The goals of these events would be to provide additional opportunities for neighborhood-level community outreach and to support existing word-of-mouth family and friend referrals. We have printed and distributed copies of the “how to” event guide and will work with a financial counseling provider to further test and prototype a public-facing event based on the guide.

Finally, we produced a “Near Future” video portraying a possible future scenario of financial counseling in New York City. The video depicts the growing relationship between a client and counselor and brings to life our prototypes in the context of the client-counselor relationship and how these prototypes can deepen the relationship and further client retention.

In addition to showing the Introductory Video, Journey Map, 3-Visit Punch Card and NYC Financial Empowerment Live Event, the Near Future video also makes reference to possible future design interventions, such as a private microsite and counselor toolkit. The microsite and toolkit would allow clients and their counselors to keep track and manage their budgets and financial progress over time. The Near Future video is meant as a way to document the prototypes and proposals made in the Prototyping phase and serves as a tool for furthering the conversation about the future of financial counseling.  

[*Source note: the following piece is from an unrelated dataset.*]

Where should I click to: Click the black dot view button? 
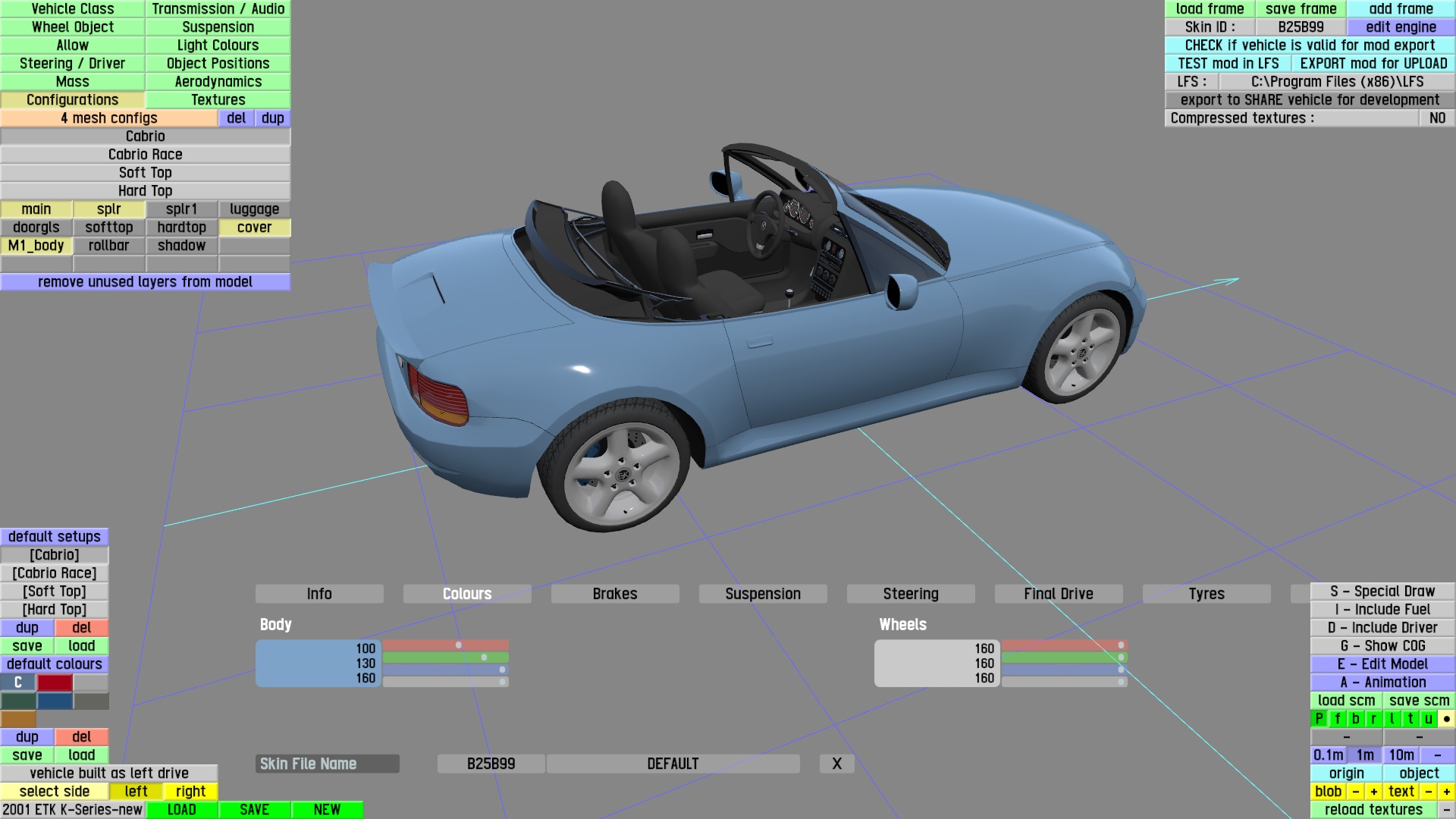(1446, 718)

The introductory video to NYC Financial Empowerment Centers is a prototype. Its purpose is to reveal what happens in counseling sessions and to connect with potential clients by sharing how current clients are dealing with the difficult emotions related to money. This prototype is intended to serve as a template for future videos.

The Event Planning Guide and Journey Map are also prototypes intended to serve as templates for potential publications.